Outreach to end users

Ludovic Hirlimann ludovic at mozilla.com
Wed Mar 22 08:42:44 UTC 2017


The number was something like 70% of users downloading TB expected an
account with it .....


On 21/03/2017 16:34, Blake Winton wrote:
> I see a few people making the claim that everyone already has an
> account, and expects Thunderbird to just download their existing
> email, but the user research that Mozilla Messaging did found exactly
> the opposite, which was what lead to the development of the Get An
> Account feature in the first place.  As I remember it, we would have
> loved to add more account types, but none of the providers we
> contacted were interested (with the obvious exception of Gandhi).  I
> don't think changing Thunderbird's initial user flow is necessarily a
> bad idea, but let's not do it under false pretenses.
>
> Later,
> Blake.
>
> ------ Original Message ------
> From: "Onno Ekker" <o.e.ekker at gmail.com <mailto:o.e.ekker at gmail.com>>
> To: "tb-planning at mozilla.org" <tb-planning at mozilla.org
> <mailto:tb-planning at mozilla.org>>
> Sent: 21/03/2017 8:51:19
> Subject: Re: Outreach to end users
>
>>
>> On Tue, Mar 21, 2017 at 12:51 AM, Ben Bucksch <ben.bucksch at beonex.com
>> <mailto:ben.bucksch at beonex.com>> wrote:
>>
>>     Thank you, everybody, for electing me into the TB council.
>>
>>     One thing that we can do better is to reach out to end users.

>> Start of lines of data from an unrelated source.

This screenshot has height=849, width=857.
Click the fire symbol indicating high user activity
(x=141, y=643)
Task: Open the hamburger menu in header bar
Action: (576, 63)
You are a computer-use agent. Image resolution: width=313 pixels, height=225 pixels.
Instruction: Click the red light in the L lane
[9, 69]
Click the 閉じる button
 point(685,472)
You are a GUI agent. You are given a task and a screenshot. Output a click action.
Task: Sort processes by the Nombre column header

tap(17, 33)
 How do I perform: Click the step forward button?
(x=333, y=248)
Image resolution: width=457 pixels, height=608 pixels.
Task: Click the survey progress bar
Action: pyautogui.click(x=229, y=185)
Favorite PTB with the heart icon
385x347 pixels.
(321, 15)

>>     Some people are already working hard to give end users support.
>>     Thank you for that!
>>
>>     We should also try to find new users. Most people I know just use
>>     either webmail or a smartphone app to read mail. They know what
>>     an email client is. Once I installed Thunderbird for some "mom
>>     and dad" type users, they were overjoyed: "I don't have to log in
>>     anymore. I just open Thunderbird on my computer and boom! All my
>>     emails are there!" and "I have my 2 emails accounts both in the
>>     same place. No need to check several websites. That saves so much
>>     time". For me, the 3 key reasons are:
>>
>>       * efficient use
>>       * privacy
>>       * user empowerment
>>
>>
>>         How can we reach new users?
>>
>>     I have some ideas, but hopefully, you have more:
>>
>>       * Introduction tutorials for new users of Thunderbird, e.g.

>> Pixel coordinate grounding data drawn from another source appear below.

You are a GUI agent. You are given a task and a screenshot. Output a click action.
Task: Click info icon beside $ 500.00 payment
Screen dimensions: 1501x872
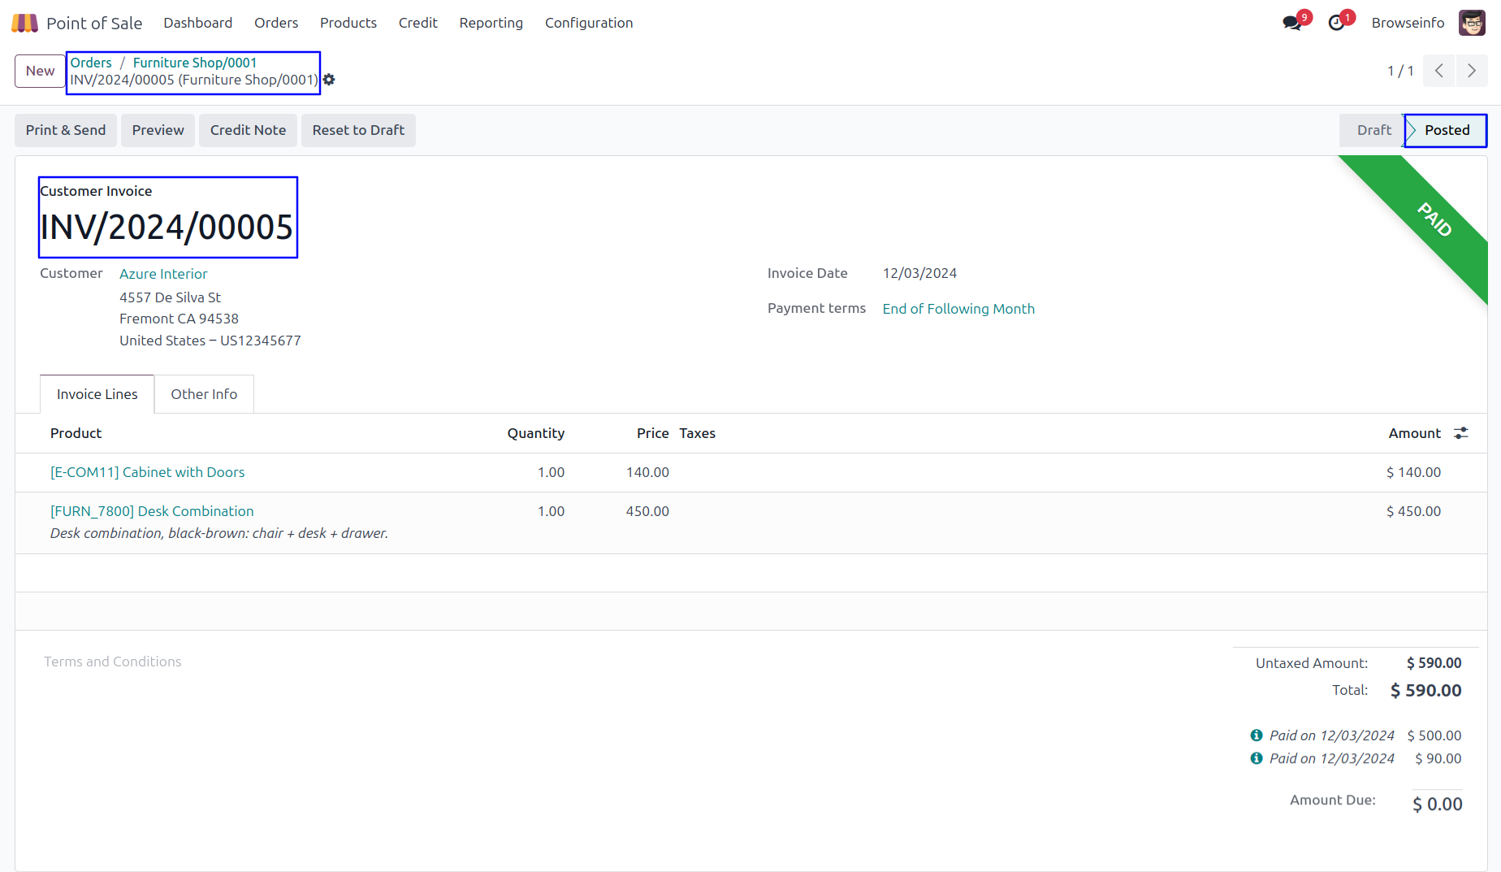(x=1257, y=735)
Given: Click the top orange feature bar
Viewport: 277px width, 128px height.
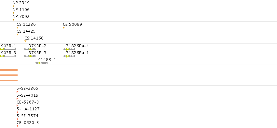Looking at the screenshot, I should point(9,70).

>>           o On the website, as explanations of the advantages of
>>             Thunderbird for end users. Not just the power user
>>             features like advanced filtering, but what Mom and Dad
>>             users get from an email client.
>>           o As videos on YouTube or WebM
>>       * A blog, Twitter account, Facebook: Posting new good
>>         developments of Thunderbird. E.g. the vote of the new
>>         council, any requests for contributors when we identified a
>>         need etc. Any new features, releases we did.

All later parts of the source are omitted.